# Source extract start

I'm trying to run a 100 node AWS Batch job, when I set my computing environment to use only m4.xlarge and m5.xlarge instances everything works fine and my job is picked up and runs.
However, when I begin to include other instance types in my compute environment such as m5.2xlarge, the job is stuck in the runnable state indefinitely. The only variable I am changing in these updates is the instance types in the compute environment.
I'm not sure what is causing this job to not be picked up when I include other instance types in the computing environment. In the documentation for Compute Environment Parameters the only note is:
When you create a compute environment, the instance types that you select for the compute environment must share the same architecture. For example, you can't mix x86 and ARM instances in the same compute environment.

# Source extract end

**To do**
a) List every specific AWS instance type named in the forum post about AWS Batch.
b) Summarize the forum post about AWS Batch in two sentences.
The material that comes next is from a different source than the forum post.

# Data start

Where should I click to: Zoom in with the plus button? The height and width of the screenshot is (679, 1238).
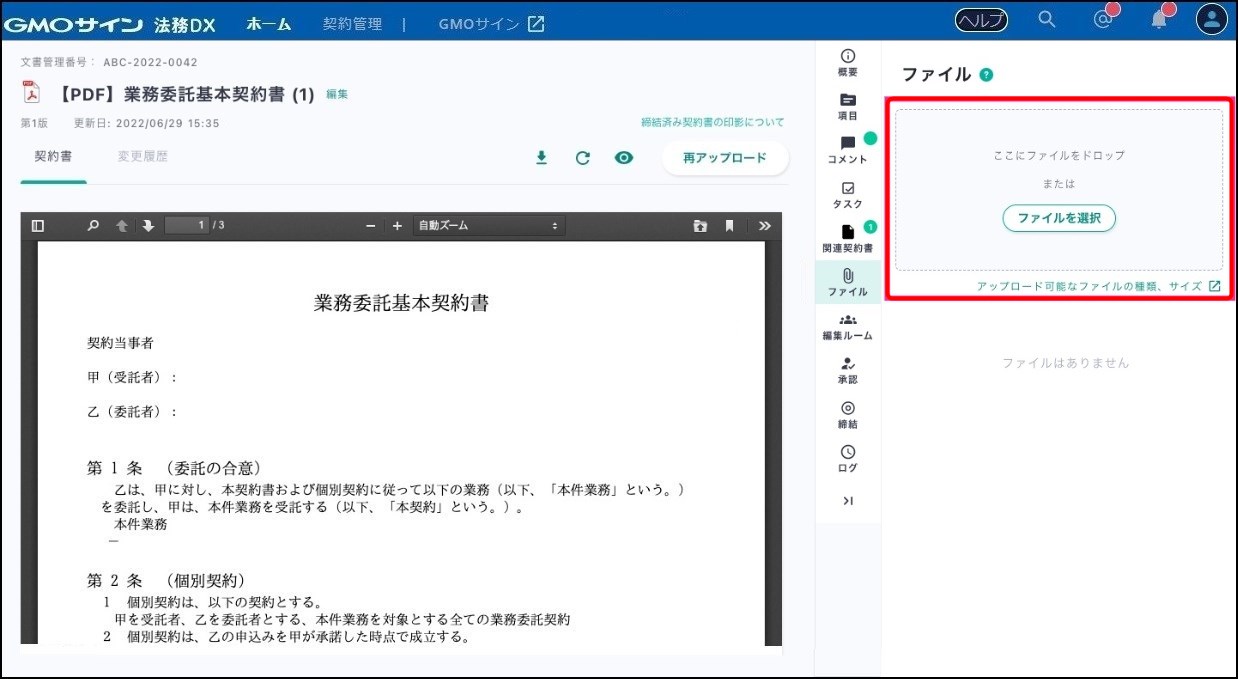click(x=397, y=226)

# Data end

**Task results**
a) m4.xlarge, m5.xlarge, m5.2xlarge

b) A 100-node AWS Batch job runs fine when the compute environment uses only m4.xlarge and m5.xlarge instances, but it stays stuck in the runnable state indefinitely once other instance types such as m5.2xlarge are added, and the instance types are the only variable being changed. The poster is unsure of the cause, since the only relevant documentation note says that all instance types in a compute environment must share the same architecture, so x86 and ARM instances cannot be mixed.